Dear Reader,

Today I’m going to show you a stock I found using one of my favorite indicators. After showing how the indicator works, I’ll even walk you through an option trade that allows me to “lock-in” profit potential on the trade at the time of entry.

For today’s Trade of the Day we will be looking at a Keltner Channel chart for AZEK Company Inc. (AZEK). The AZEK Company Inc. engages in the design, manufacturing, and selling of building products for residential, commercial, and industrial markets in the United States and Canada. It operates through two segments: Residential and Commercial. The Residential segment designs and manufactures engineered outdoor living products, such as decking, railing, trim and molding, siding and cladding, pergolas and cabanas, and accessories.

Now, let’s take a look at the Keltner Channels chart below and I’ll walk you through how they work and why I use them every day.
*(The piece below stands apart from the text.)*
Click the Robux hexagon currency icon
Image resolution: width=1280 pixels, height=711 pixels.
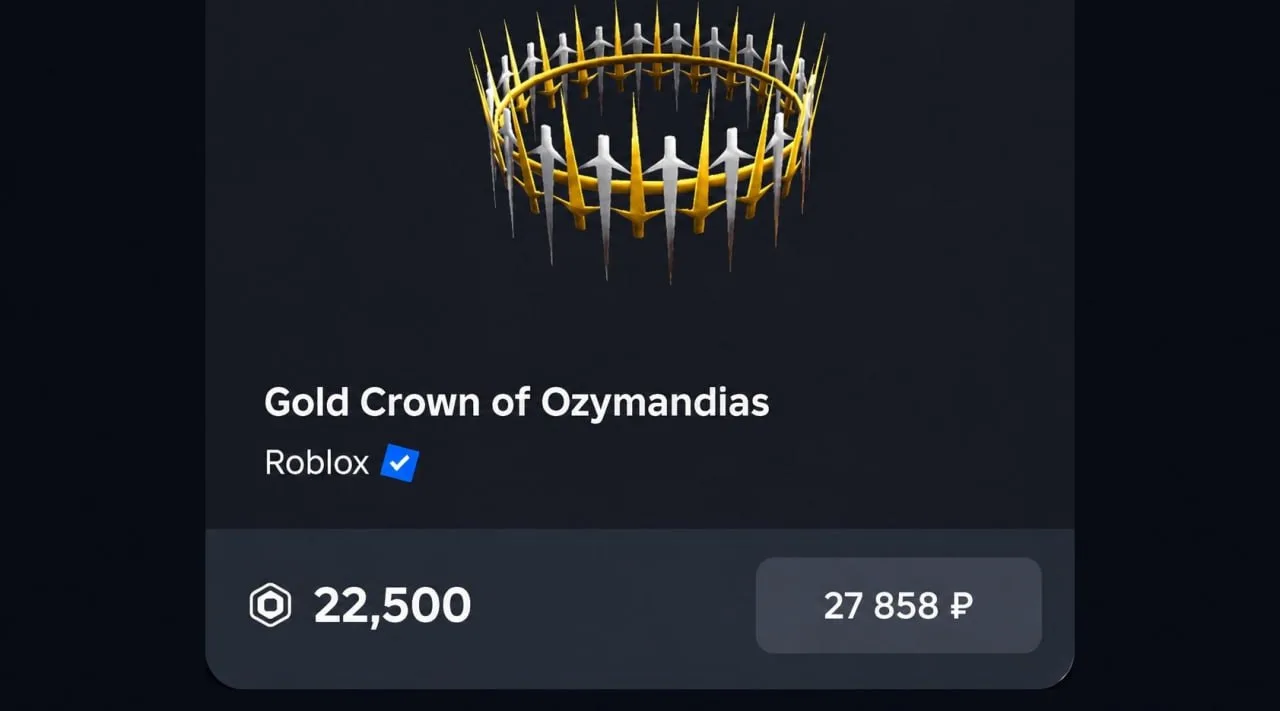[x=270, y=606]
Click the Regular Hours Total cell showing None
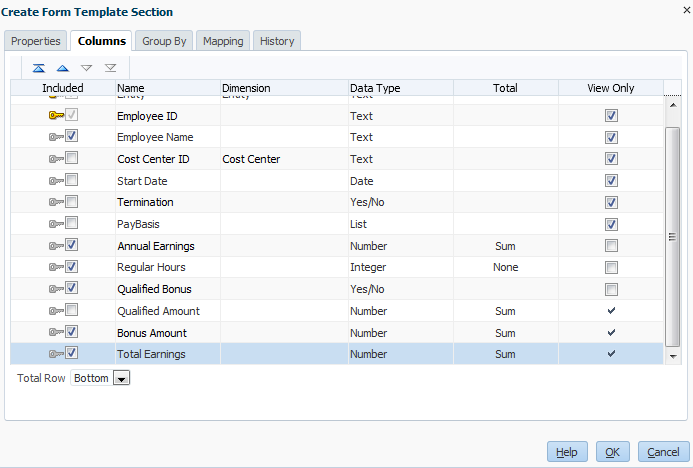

The Hughes Optioneering Team uses the Keltner Channels as an indicator to determine whether a stock is overbought or oversold. If a stock’s daily stock price is trading above the upper Keltner Channel, this signals that the stock is temporarily overbought and subject to a retracement.

The AZEK daily price chart shows that the stock is in a strong price uptrend and has become overbought several times. You can see this as AZEK has traded above the Upper Keltner Channel on multiple occasions recently.

But, in every scenario when AZEK became overbought, the stock soon experienced a pullback.

Finding opportunities when a stock experiences a pullback is why the Hughes Optioneering Team uses the Keltner Channels. They help us find a lower-risk entry point.

The Keltner Channel “Buy Zone” occurs when a stock is trading below the upper Keltner Channel. Once the daily price is trading below the upper channel, it provides a lower-risk buying opportunity as the stock is likely to rally.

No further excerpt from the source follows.